Dataset below:

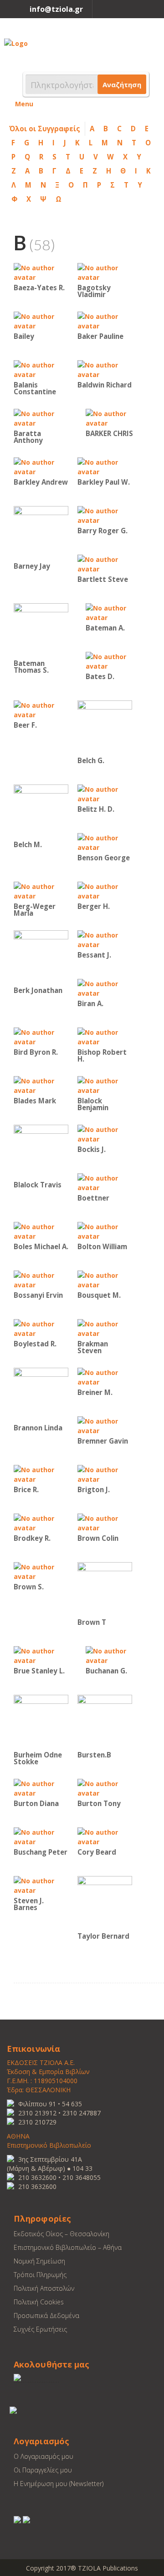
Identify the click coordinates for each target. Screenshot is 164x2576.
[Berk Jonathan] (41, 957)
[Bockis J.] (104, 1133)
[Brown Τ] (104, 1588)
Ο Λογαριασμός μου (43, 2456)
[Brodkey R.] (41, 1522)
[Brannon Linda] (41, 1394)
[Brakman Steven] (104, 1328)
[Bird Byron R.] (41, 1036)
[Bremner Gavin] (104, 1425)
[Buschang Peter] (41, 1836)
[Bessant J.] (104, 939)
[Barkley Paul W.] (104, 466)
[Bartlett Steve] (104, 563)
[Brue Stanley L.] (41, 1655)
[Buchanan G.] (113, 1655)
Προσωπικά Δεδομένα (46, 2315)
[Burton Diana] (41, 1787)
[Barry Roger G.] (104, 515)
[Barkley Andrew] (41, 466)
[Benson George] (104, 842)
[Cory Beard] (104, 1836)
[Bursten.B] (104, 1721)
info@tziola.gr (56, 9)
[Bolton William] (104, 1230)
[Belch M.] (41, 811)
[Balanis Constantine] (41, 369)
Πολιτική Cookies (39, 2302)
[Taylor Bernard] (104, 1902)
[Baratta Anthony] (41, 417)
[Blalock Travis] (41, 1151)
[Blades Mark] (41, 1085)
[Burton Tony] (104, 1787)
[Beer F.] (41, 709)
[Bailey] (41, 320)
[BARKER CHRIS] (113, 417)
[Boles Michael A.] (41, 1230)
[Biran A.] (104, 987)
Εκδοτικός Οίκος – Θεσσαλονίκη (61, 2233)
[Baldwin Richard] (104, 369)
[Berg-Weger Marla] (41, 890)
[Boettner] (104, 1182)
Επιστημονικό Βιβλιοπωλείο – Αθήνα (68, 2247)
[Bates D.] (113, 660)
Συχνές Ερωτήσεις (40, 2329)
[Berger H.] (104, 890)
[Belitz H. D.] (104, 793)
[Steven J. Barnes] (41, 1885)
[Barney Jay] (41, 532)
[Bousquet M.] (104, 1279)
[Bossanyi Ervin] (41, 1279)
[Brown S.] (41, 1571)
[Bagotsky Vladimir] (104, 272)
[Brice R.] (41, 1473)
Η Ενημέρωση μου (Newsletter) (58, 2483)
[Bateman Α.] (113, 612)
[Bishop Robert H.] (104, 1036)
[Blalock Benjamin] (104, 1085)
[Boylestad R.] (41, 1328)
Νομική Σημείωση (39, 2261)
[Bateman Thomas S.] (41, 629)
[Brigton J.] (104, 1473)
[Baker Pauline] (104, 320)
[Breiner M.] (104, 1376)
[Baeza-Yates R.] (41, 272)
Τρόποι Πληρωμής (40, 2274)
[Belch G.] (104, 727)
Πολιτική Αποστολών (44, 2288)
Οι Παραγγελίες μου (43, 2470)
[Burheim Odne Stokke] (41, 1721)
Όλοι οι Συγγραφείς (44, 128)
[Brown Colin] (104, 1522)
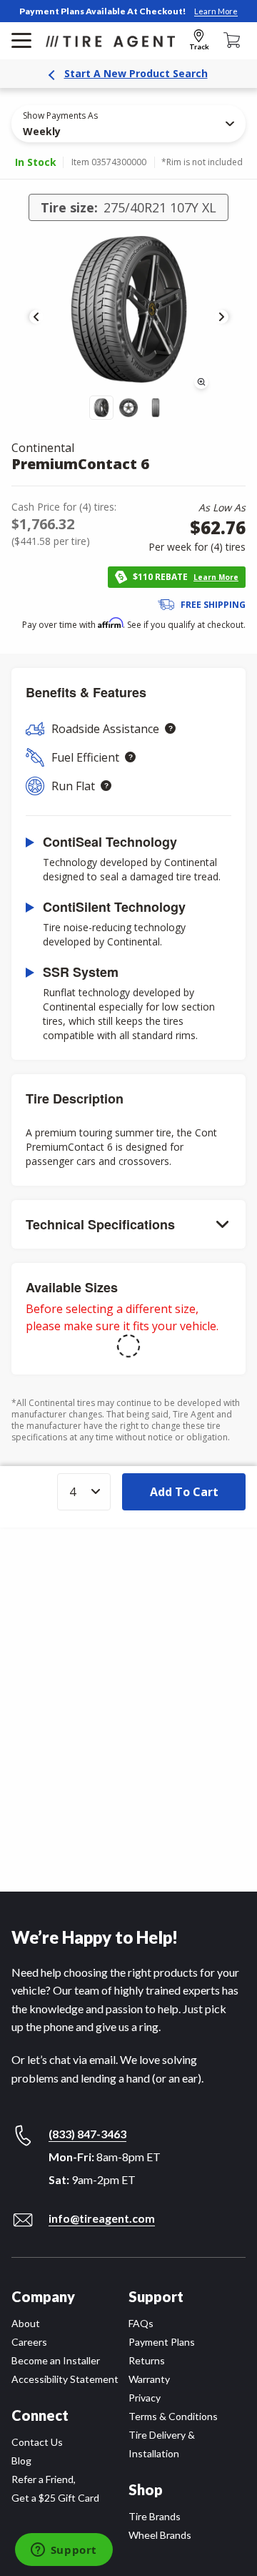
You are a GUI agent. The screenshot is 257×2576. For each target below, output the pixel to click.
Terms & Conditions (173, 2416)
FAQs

End of Dataset.

> _Problem statement_
In your copy, the listing above should appear word for word, with no images.

> _Exercise response_
Identify the click coordinates for each target. Screenshot is 164x2576.
[Berk Jonathan] (41, 957)
[Bockis J.] (104, 1133)
[Brown Τ] (104, 1588)
Ο Λογαριασμός μου (43, 2456)
[Brodkey R.] (41, 1522)
[Brannon Linda] (41, 1394)
[Brakman Steven] (104, 1328)
[Bird Byron R.] (41, 1036)
[Bremner Gavin] (104, 1425)
[Buschang Peter] (41, 1836)
[Bessant J.] (104, 939)
[Barkley Paul W.] (104, 466)
[Bartlett Steve] (104, 563)
[Brue Stanley L.] (41, 1655)
[Buchanan G.] (113, 1655)
Προσωπικά Δεδομένα (46, 2315)
[Burton Diana] (41, 1787)
[Barry Roger G.] (104, 515)
[Barkley Andrew] (41, 466)
[Benson George] (104, 842)
[Cory Beard] (104, 1836)
[Bursten.B] (104, 1721)
info@tziola.gr (56, 9)
[Bolton William] (104, 1230)
[Belch M.] (41, 811)
[Balanis Constantine] (41, 369)
Πολιτική Cookies (39, 2302)
[Taylor Bernard] (104, 1902)
[Baratta Anthony] (41, 417)
[Blalock Travis] (41, 1151)
[Blades Mark] (41, 1085)
[Burton Tony] (104, 1787)
[Beer F.] (41, 709)
[Bailey] (41, 320)
[BARKER CHRIS] (113, 417)
[Boles Michael A.] (41, 1230)
[Biran A.] (104, 987)
Εκδοτικός Οίκος – Θεσσαλονίκη (61, 2233)
[Baldwin Richard] (104, 369)
[Berg-Weger Marla] (41, 890)
[Boettner] (104, 1182)
Επιστημονικό Βιβλιοπωλείο – Αθήνα (68, 2247)
[Bates D.] (113, 660)
Συχνές Ερωτήσεις (40, 2329)
[Berger H.] (104, 890)
[Belitz H. D.] (104, 793)
[Steven J. Barnes] (41, 1885)
[Barney Jay] (41, 532)
[Bousquet M.] (104, 1279)
[Bossanyi Ervin] (41, 1279)
[Brown S.] (41, 1571)
[Bagotsky Vladimir] (104, 272)
[Brice R.] (41, 1473)
Η Ενημέρωση μου (Newsletter) (58, 2483)
[Bateman Α.] (113, 612)
[Bishop Robert H.] (104, 1036)
[Blalock Benjamin] (104, 1085)
[Boylestad R.] (41, 1328)
Νομική Σημείωση (39, 2261)
[Bateman Thomas S.] (41, 629)
[Brigton J.] (104, 1473)
[Baker Pauline] (104, 320)
[Breiner M.] (104, 1376)
[Baeza-Yates R.] (41, 272)
Τρόποι Πληρωμής (40, 2274)
[Belch G.] (104, 727)
Πολιτική Αποστολών (44, 2288)
Οι Παραγγελίες μου (43, 2470)
[Burheim Odne Stokke] (41, 1721)
Όλοι οι Συγγραφείς (44, 128)
[Brown Colin] (104, 1522)
You are a GUI agent. The screenshot is 257×2576. For each target below, output the pixel to click.
Terms & Conditions (173, 2416)
FAQs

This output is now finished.